Eskiler “insan, nisyan ile maluldür” demişler. İnsan unutkan bir varlıktır. Her şeyi unutabilir, kendisini yaratanı dahi. Hatta kendi kendisini dahi unutabilir. Unutmamak için insanın hatırlaması veya kendisine hatırlatılması gerekir.
Hatırlaması için insanın ya düşünmesi veya okuması gerekir. Düşünmek bazen gözün gördüğü, kulağın duyduğu üzerinden olur; bazen de hafızayı tazelemekle. Bazen bunlardan ancak biri, bir şeyde bulunabilir; yani ya bakılan şey Allah’ı hatırlatmıştır veyahut duyulan şey... Ama bir şey var ki insana Allah’ı hatırlatan; hem görülmekle Allah’ı hatırlatır hem de duyulmakla. Resulullah (sallallahu aleyhi vesellem) böyle insanları “hayırlı arkadaş” olarak ifade eder. Bu insanlar, hal ve hareketleri, konuşmaları ile Allah’ı hatırlatırlar. Allah’ın yeryüzündeki aynasıdırlar. Onlara bakan Allah’ı hatırlar. Yüce Allah, insanlığa onlar üzerinden tecelli eder ve hidayet eder.

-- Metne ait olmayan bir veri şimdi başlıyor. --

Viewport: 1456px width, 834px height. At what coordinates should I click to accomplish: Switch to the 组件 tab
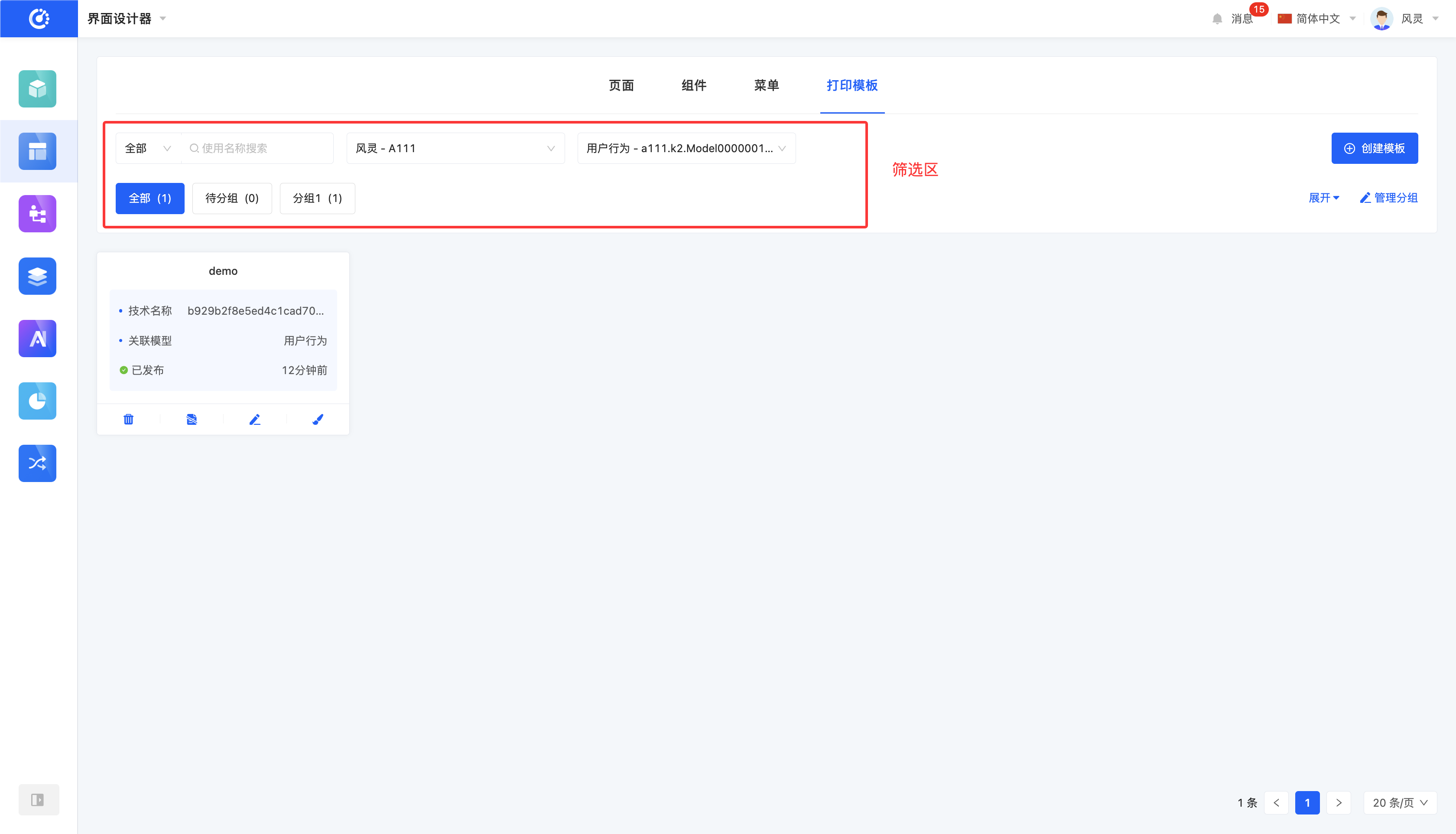coord(694,85)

İşte, Almanya’da böyle bir kardeşin evindeyiz. İslam’ın bizler için kutsal bir bağ kıldığı tanıma dayanarak “kardeş” diyorum, ama aslında emektar bir abimiz. On dört yaşında Almanya’ya gelmiş ve erken yaş gençliğinden beri gözünü İslam’ı yaşama gayreti içinde açmış; bulunduğu şehrin, yaşadığı ülkenin, turladığı Avrupa’nın eskilerinden. Zira bulunduğu şehirden ibaret değil, Müslümanlığı ve İslam’a hizmeti. Ya bilfiil kendisi İslami gaye ile Avrupa’nın farklı şehirlerine gitmiş veya da Avrupa’nın hemen her şehrinden birilerini (çocukluk diyebileceğimiz erken yaş gençlik döneminden beri), gönül verdiği İslam (sevdası ve davası) adına, bulunduğu şehirde ağırlamış.
Yine Avrupa’da emektar iki seydamız ve beraberimizdekilerle, bu güzel insanın kahvaltı sofrasındayız. Muhabbet ediyoruz. Konu, daha önce buraya gelmiş insanlardan açıldı. Bu insanların, geldikleri dönemin yokluklarını ve zorluklarını yaşadıklarını; bin bir zorluk ve yokluk içinde mücadele verdiklerini, çalıştıklarını; bunun sonucunda dünyalık varlığa ulaştıklarını; hali vakti düzelince de bu insanların, daldıkları dünyalarında, Allah’ı unuttuklarından bahsedildi. Ev sahibi abimiz, “bu insanlar, aslında geldikleri dönemlerdeki yokluklarını ve zorluklarını hatırlasalar, onlara yeter ama insanoğlu nankördür; çok çabuk unutuyor” dedi.
O esnada, sanki deklanşöre basılmış gibi, konu ile ilgili bir ayet zihnimde şakladı. O güne kadar bu ayete, hiç bu gözle bakmamıştım.
“Ey iman edenler! Allah’ı unutan ve Allah’ın da kendilerini, kendilerine unutturduğu kimseler gibi olmayın!” (Haşr Suresi, 19)
Evet, bu ayete hiç bu gözle bakmamıştım. Çünkü ayeti hep gelecekle ilişkilendirip (bugünden yapılması gerekip de yapılmayanlar üzerinden ele alıp) değerlendirmiştik. Yani daha yalın bir ifade ile bu türden insanlara, kendisini (Allah’ı) unutmalarının cezası olarak, Allah da kendilerine, kendi geleceklerine hazırlık yapmayı unutturduğu şeklinde yorumluyorduk. Bu yorumun doğruluğu ile birlikte, bu abimizin söyledikleri, bu ayetin tek yorumunun bu olmadığı düşüncesini oluşturdu zihnimde.
Demek ki Yüce Allah, kendisini unutanlara ceza olarak, kendilerini unuttururken, bazı insanlara, geldikleri geçmişi unutturarak bunu yapıyor.
Bir insanın “kendisi”, aslında geçmişidir; kırk yıllık, elli yıllık bir geçmiş ile insan “kendisi” olmuştur; altmış yıllık, yetmiş yıllık bir geçmiş ile “kendisi” olmuştur. (Kendisini unutarak merhametinin dışına çıkanlara Adil-i Mutlak olan) Yüce Allah, bu insanlara gidecekleri yeri unutturduğu gibi, geldikleri geçmişi de unutturuyor. Rabbim bize, geldiğimiz geçmişimizi ve gideceğimiz yeri unutturmasın! Bizi her daim kendisini anan, kulluğunu ifa eden, kullarından kılsın!